However, it is a woman whose initiative helps Bernice build on her flying lessons and  she becomes one of the WASP pilots: a fictional image of those telling their stories in Rickman’s WASP of The Ferry Command. Her fictional account, with  research based largely on Sally Van Wagenen Keil’s  Those Wonderful Women In Their Flying Machines,  makes a contribution to further reading about these magnificent women.

Bernice’s story begins in a domestic setting, devised to demonstrate the claustrophobia experienced by a woman whose life is attendance on a misogynist father for whom she keeps house after her mother’s death, and her brother who has all the freedom she desires. Viola, Bernice’s mother, is portrayed as an intelligent, well-educated and well-read woman – surprisingly this was acceptable in his wife, but for the Professor (as his children refer to him) unacceptable in a daughter whose duty he sees as caring for the bereaved widower. His comfort is paramount, and when Bernice escapes, after a successful interview with  Cochran, he refuses to write to her – until he marries his housekeeper and, for him ‘life as normal’ can proceed.

Unfazed by his disaffection and disapproval, Bernice begins training for her commercial licence – feeling fortunate that after being told that women could not fly for the Civil Air Control (particularly on the coast because of the fear of U Boats) the serious need for pilots gives her the opportunity to fly on a voluntary basis. As an aside, it is noted that while women students had been dismissed from the War Service Training Program, women instructors were retained . The Civil Air Control couriered documents, chemicals and plasma and Bernice undertakes this work as well as impersonating a bomber in an air raid and searching for downed military planes. [1]

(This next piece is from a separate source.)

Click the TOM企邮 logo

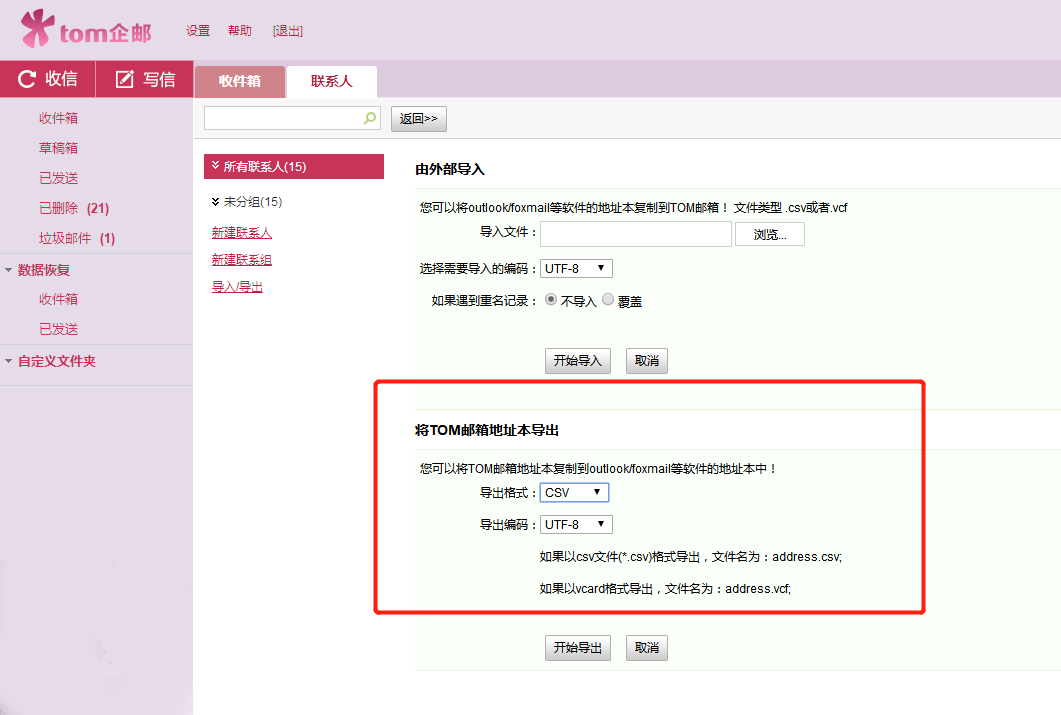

Piercy compares the position for women pilots in America, the Soviet Union and England. Soviet women were flying in combat, English women pilots were ferrying planes regularly and American Bernice is not approved to even fly domestically in this period. Her appointment with Jaqueline Cochran, contrived with the help of a middle aged woman neighbour, brings Bernice closer to her aim. However, even in this context, being a woman has an impact on the way in which she must present herself.  As Cochrane, as rendered in this account, says:

The public suspects women who fly planes of being racy and fast, chasing around a man’s world, as if skies could be anyone’s monopoly. I am as interested in the characters of my girls as I am in their flying experience. Any breath of scandal and we’ll lose an irreplaceable opportunity for women. [2]

This admonition is juxtaposed with the image of Bernice, far from ‘Poor Bernice’ but Bernice in her ‘zoot’ suit, the name the women gave their baggy GI overalls, with her ‘buddy Flo’ in the front of a plane. In a letter to her brother Bernice describes the way she lives – in a ‘tourist court with several other women [with] Army trucks pick[ing] them up before dawn and tak[ing] them to [the] airfield’.  Tellingly, in the photo she sends ‘it is difficult to tell her age or sex, only that she looked enormous and joyful’ [3] Bernice has not only escaped the kitchen but almost fills the world in her new capacity. The next chapter about her entitled ‘Up, Up and Away’.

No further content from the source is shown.